Chapter 8 IRB

When you are considering doing research involving children, you will need the approval of the Institutional Review Board (IRB) of your institution. If this sounds unfamiliar to you, you can start by looking over the Wikipedia entry for IRB. We will not be covering the basics of IRB requests here, but instead, we’ll focus on information directly relevant to collecting long-form recordings.

8.1 Basic information for all IRB submissions

When you specify the methods, you can state that recordings are gathered using a device that is attached to the child’s clothes, followed by automated annotations with speech technology tools. Include in your request information about how data will be transferred from the device to a storage unit, and from their to at least one back-up not in the same site. See the Storage video for more information 11. We strongly discourage you from saying that you’ll collect the audiorecordings, analyze them, and then destroy them. This is because some of the risks that long-form recordings entail (security, discomfort at thinking about being recorded) have already happened, whereas several benefits can ensue from continuing to store and analyze the recordings (provided storage is safe and analysis is respectful, of course).
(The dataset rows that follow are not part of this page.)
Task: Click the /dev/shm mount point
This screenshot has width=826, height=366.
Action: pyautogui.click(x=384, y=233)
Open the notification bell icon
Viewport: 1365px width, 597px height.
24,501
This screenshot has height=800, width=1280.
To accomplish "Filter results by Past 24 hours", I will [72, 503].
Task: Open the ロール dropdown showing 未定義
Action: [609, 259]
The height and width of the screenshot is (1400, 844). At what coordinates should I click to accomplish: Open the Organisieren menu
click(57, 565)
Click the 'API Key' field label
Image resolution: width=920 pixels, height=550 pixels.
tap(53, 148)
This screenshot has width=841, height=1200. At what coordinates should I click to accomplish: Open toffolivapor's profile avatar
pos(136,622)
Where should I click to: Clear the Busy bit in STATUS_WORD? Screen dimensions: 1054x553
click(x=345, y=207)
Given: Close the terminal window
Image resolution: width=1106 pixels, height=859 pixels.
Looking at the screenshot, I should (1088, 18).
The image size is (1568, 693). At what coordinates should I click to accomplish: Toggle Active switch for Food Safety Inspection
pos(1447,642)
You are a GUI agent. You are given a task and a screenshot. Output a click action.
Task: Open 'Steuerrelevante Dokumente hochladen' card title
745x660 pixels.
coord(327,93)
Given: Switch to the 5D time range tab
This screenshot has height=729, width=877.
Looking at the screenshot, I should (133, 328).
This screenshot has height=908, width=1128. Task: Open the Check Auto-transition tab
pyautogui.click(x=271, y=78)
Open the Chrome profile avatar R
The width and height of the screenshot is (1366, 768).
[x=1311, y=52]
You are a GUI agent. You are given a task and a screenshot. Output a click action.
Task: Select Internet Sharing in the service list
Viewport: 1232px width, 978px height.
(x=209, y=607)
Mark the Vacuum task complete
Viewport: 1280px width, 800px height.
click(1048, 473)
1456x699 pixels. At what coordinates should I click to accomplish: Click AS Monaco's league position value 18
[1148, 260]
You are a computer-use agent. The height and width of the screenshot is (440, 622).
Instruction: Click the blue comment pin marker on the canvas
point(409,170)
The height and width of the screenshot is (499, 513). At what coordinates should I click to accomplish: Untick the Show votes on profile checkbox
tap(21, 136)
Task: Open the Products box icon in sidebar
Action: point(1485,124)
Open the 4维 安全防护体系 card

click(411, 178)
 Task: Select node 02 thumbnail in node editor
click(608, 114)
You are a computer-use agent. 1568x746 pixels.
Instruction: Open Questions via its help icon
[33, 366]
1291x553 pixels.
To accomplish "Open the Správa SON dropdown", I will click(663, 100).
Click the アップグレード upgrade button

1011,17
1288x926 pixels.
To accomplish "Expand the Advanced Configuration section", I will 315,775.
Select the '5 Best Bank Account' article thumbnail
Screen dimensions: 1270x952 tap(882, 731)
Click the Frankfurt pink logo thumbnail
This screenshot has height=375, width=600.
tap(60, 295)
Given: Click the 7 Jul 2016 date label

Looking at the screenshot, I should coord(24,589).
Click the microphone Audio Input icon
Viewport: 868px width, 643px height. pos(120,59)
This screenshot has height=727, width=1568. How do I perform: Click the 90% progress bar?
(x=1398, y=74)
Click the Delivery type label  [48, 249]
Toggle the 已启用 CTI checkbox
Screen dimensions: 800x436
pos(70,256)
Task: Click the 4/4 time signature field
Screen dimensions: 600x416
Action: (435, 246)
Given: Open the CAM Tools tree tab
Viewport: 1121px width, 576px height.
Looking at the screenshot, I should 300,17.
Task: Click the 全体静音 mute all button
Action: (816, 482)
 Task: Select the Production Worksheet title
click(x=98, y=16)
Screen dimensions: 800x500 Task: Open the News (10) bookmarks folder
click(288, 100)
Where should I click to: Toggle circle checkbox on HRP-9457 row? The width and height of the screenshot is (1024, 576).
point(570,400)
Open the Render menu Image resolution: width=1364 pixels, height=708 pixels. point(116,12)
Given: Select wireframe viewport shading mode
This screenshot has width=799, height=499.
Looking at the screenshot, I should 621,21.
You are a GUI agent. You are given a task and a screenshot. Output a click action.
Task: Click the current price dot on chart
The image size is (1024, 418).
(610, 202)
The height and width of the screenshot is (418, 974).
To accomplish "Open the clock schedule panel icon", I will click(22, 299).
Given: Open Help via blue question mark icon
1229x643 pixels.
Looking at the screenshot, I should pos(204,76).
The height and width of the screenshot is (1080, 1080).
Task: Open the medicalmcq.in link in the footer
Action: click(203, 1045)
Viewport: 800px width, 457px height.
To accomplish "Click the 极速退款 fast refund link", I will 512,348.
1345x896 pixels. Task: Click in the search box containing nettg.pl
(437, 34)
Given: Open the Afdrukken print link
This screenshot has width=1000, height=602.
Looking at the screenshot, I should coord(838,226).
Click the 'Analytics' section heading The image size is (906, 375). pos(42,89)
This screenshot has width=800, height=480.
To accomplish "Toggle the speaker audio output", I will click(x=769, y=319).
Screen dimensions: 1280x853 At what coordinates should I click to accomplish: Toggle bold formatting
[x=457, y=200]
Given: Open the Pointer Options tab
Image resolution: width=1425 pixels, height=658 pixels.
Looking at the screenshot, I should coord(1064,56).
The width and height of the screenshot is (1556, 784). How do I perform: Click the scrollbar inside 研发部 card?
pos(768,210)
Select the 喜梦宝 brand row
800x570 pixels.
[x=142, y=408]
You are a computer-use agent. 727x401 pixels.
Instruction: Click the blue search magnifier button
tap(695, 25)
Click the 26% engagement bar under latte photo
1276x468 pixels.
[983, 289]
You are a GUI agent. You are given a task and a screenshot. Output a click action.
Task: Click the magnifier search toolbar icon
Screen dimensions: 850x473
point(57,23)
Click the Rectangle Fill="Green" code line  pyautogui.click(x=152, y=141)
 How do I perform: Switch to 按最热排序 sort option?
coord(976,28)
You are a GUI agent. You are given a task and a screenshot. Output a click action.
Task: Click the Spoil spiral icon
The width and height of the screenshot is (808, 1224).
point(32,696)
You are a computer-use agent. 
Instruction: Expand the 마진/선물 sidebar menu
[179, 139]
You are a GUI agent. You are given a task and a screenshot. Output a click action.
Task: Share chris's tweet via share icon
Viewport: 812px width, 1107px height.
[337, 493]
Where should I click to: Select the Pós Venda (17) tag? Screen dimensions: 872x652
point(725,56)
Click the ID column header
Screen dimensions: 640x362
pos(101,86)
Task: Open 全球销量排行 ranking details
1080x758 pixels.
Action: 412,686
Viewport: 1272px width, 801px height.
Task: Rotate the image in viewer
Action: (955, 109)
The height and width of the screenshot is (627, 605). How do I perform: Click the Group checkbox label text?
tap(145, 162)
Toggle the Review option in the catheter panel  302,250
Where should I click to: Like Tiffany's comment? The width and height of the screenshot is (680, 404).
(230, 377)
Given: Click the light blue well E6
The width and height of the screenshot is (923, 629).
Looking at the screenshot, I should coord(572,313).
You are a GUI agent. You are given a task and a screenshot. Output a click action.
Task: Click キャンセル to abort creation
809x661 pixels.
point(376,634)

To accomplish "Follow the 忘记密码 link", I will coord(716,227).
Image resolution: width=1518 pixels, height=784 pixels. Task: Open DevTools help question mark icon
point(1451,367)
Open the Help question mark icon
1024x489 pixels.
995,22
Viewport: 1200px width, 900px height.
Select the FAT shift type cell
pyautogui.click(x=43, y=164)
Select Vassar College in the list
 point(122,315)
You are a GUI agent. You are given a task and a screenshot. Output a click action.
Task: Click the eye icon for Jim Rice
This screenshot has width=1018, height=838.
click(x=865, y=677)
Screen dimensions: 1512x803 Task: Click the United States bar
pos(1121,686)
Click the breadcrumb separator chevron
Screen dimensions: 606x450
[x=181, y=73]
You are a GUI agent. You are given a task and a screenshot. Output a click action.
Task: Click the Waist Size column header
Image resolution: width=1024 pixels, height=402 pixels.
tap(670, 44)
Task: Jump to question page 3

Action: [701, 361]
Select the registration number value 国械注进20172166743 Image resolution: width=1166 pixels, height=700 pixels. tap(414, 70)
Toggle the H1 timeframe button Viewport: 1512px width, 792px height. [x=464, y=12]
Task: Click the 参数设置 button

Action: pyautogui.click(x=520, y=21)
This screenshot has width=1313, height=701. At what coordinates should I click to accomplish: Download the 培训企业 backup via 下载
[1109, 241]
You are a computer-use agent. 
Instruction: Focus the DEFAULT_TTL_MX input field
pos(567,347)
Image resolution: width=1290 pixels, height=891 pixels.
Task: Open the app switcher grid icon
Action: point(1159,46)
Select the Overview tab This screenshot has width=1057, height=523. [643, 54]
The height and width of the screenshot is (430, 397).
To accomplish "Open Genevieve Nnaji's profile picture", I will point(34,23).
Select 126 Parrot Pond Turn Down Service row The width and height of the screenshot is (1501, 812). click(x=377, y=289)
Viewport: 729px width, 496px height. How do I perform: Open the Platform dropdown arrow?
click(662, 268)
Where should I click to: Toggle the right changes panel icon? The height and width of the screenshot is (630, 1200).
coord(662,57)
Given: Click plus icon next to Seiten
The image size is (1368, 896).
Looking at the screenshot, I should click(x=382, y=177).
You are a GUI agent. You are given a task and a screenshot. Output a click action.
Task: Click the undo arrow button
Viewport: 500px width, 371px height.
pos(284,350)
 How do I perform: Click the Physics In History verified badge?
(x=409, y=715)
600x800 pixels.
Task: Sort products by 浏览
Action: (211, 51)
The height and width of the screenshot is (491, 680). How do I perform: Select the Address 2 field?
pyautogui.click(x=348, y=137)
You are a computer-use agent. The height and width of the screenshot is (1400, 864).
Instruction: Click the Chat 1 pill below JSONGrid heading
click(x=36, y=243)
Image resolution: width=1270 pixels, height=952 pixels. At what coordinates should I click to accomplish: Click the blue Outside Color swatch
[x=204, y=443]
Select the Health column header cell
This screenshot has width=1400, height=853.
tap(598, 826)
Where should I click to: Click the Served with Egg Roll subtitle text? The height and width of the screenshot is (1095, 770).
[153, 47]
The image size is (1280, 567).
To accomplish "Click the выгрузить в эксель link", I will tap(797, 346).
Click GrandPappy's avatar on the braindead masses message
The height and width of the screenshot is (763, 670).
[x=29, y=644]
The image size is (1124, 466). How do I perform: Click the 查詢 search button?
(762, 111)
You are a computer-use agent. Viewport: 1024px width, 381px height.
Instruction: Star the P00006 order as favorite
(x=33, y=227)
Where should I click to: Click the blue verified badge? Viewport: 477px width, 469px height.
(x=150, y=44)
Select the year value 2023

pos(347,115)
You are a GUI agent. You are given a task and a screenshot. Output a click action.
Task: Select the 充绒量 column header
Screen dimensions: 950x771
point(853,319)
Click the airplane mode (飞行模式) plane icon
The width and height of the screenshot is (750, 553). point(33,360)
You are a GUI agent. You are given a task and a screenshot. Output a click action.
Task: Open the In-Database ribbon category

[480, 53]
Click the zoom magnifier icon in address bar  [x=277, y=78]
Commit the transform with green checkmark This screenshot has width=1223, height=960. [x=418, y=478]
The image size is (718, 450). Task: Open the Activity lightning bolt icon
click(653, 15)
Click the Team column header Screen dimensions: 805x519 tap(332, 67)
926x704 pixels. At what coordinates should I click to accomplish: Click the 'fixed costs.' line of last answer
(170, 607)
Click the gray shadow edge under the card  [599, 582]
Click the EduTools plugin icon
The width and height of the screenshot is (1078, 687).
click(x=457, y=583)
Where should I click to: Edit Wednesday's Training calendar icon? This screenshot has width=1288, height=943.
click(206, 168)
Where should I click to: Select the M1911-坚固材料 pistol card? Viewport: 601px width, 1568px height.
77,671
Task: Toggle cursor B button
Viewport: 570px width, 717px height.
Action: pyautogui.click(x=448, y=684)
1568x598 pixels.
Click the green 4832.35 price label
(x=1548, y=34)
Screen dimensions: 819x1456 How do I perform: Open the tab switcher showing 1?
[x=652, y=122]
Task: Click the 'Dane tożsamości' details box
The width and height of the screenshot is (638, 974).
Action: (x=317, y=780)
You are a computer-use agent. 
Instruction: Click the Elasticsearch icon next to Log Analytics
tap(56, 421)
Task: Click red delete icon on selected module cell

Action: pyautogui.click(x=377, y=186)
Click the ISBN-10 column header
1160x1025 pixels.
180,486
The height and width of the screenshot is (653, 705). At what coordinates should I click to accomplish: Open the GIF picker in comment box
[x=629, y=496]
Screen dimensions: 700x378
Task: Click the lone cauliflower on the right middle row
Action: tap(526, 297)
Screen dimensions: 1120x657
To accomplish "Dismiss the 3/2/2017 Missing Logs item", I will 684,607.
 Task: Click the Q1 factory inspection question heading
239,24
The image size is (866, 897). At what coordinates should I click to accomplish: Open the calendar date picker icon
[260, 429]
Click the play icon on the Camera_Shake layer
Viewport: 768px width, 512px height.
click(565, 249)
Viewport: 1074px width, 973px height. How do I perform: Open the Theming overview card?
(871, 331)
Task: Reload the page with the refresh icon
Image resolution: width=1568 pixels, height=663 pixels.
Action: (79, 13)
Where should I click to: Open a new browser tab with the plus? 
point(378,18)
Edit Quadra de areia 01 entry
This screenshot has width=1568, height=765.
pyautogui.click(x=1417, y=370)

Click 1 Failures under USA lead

Consider also whether recordings will take place exclusively in the child’s home, or whether participants will also leave the home with the recorder on. In the latter case, your IRB may require you to provide evidence that you have checked that incidental recording is not against the law where the family lives. If it is legal, consider also how these data are going to be handled. Some researchers ask their participants to tell these others to get in touch with the researchers if they have questions. Others ask anyone who comes into contact with the device to read and sign a consent form.

You may be asked to specify why you are collecting the long-form recordings (e.g., collecting infant speech, investigating parental behavior, etc.) When doing so, please consider the fact that, when properly handled, these data can be incredibly rich and inform a variety of questions, all the while protecting the rights and well-being of participants. So unless there are strong reasons for you to specify a very narrow objective, then it is ideal to mention that recordings will be used for your research project as well as archived in scientific repositories for potential re-use for other research projects.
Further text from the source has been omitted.